[Action item]
Give again, word for word, the line holding "プライバシーポリシー (121, 2530)" and every line after it through the end of the data below. Omit pictures.

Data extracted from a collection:
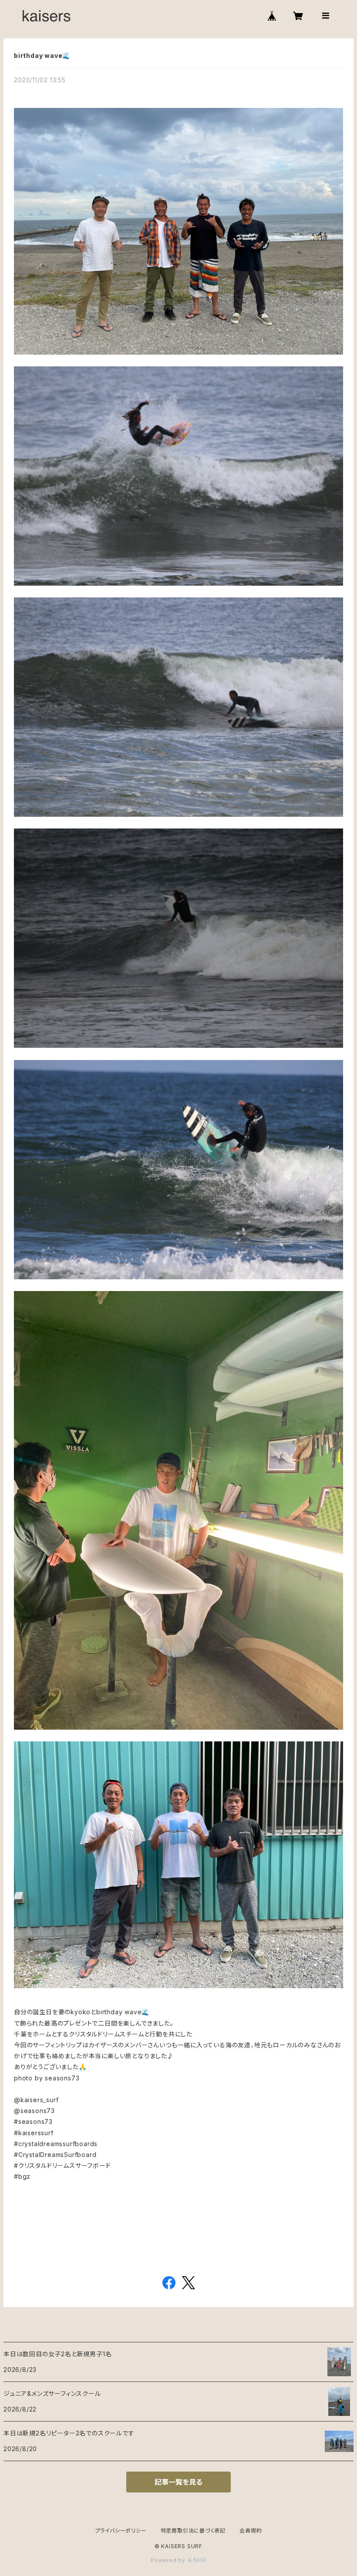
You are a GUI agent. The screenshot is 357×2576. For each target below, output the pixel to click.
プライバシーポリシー (121, 2530)
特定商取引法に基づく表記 (193, 2530)
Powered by (169, 2560)
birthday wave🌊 (42, 55)
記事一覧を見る (178, 2482)
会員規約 (250, 2530)
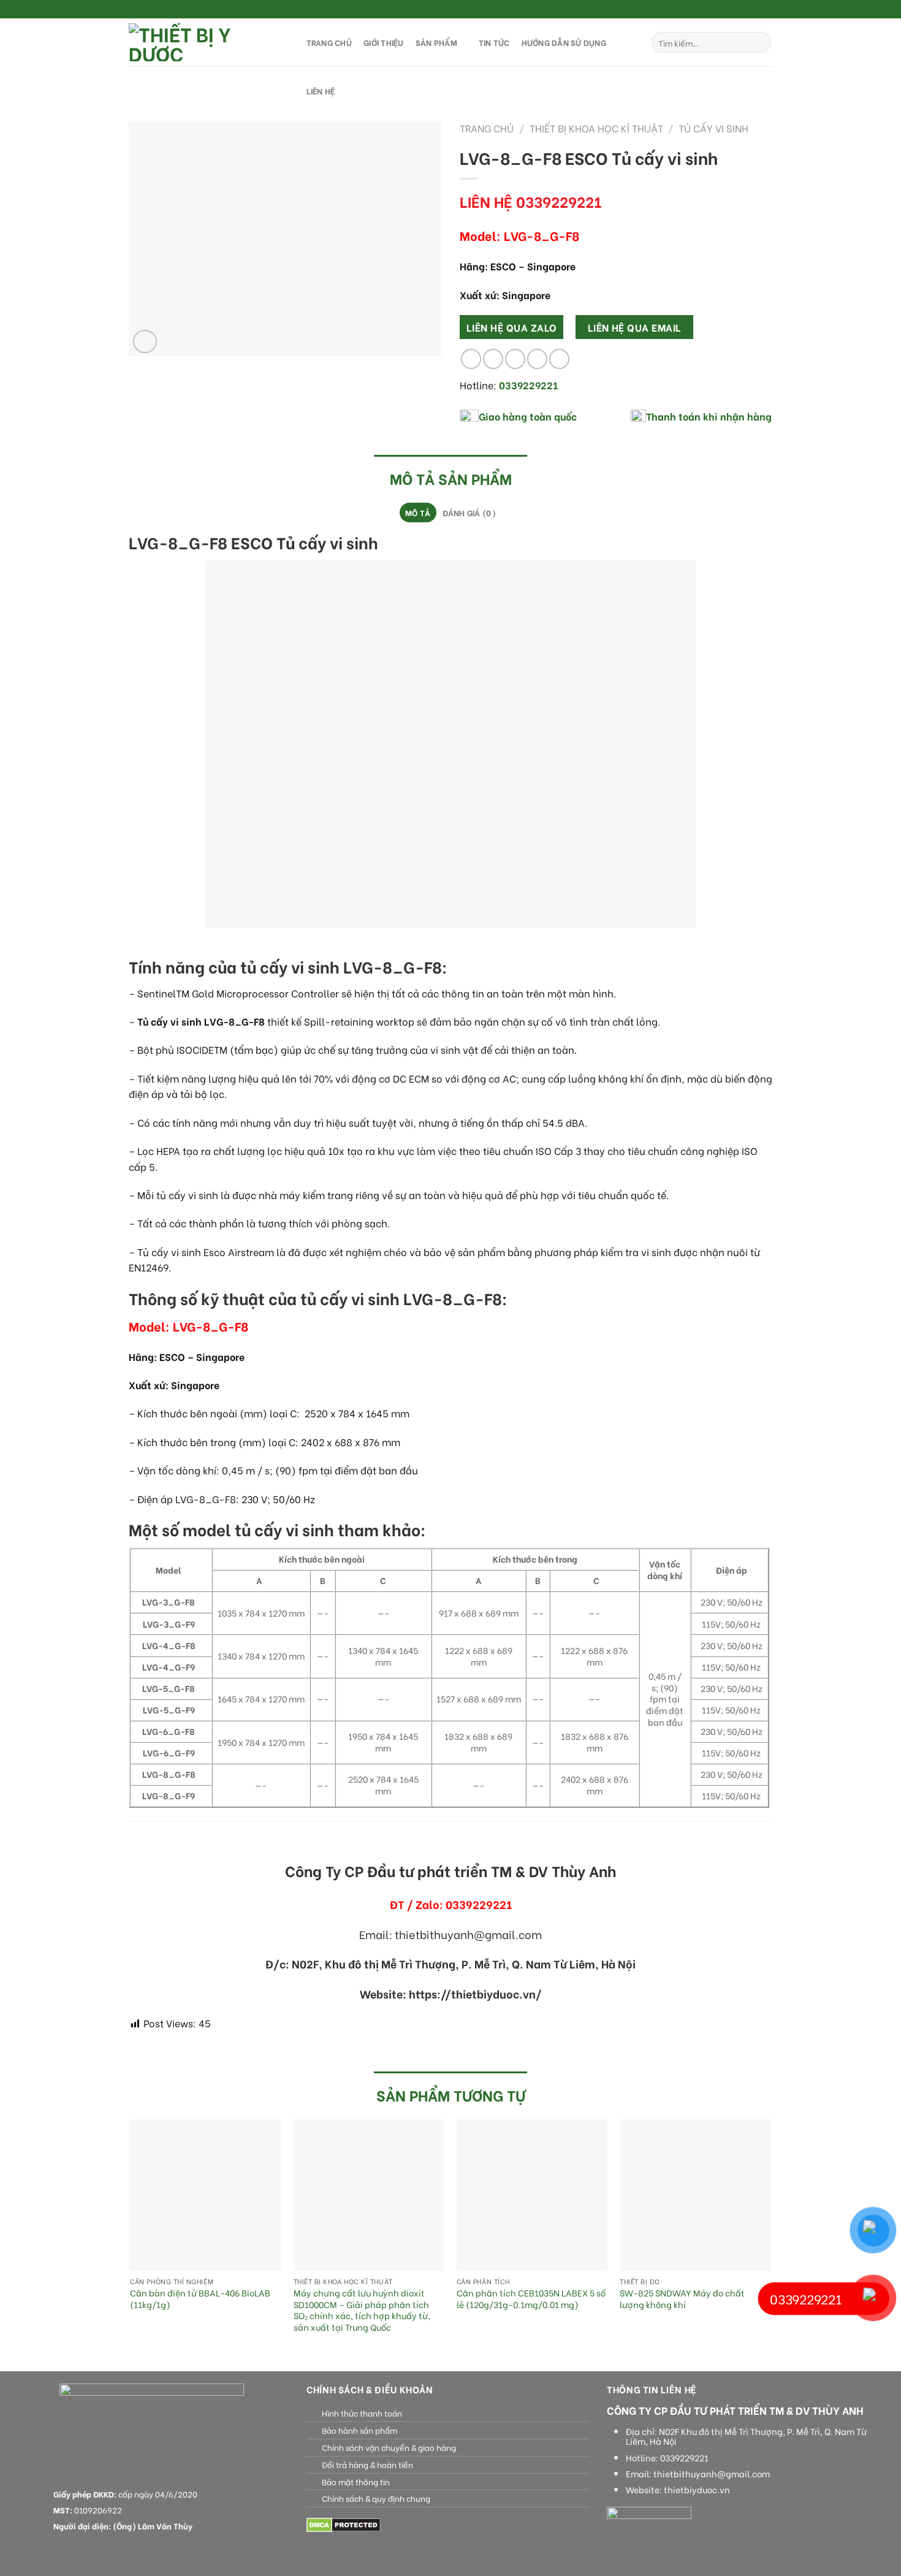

[Answer space]
プライバシーポリシー (121, 2530)
特定商取引法に基づく表記 (193, 2530)
Powered by (169, 2560)
birthday wave🌊 (42, 55)
記事一覧を見る (178, 2482)
会員規約 (250, 2530)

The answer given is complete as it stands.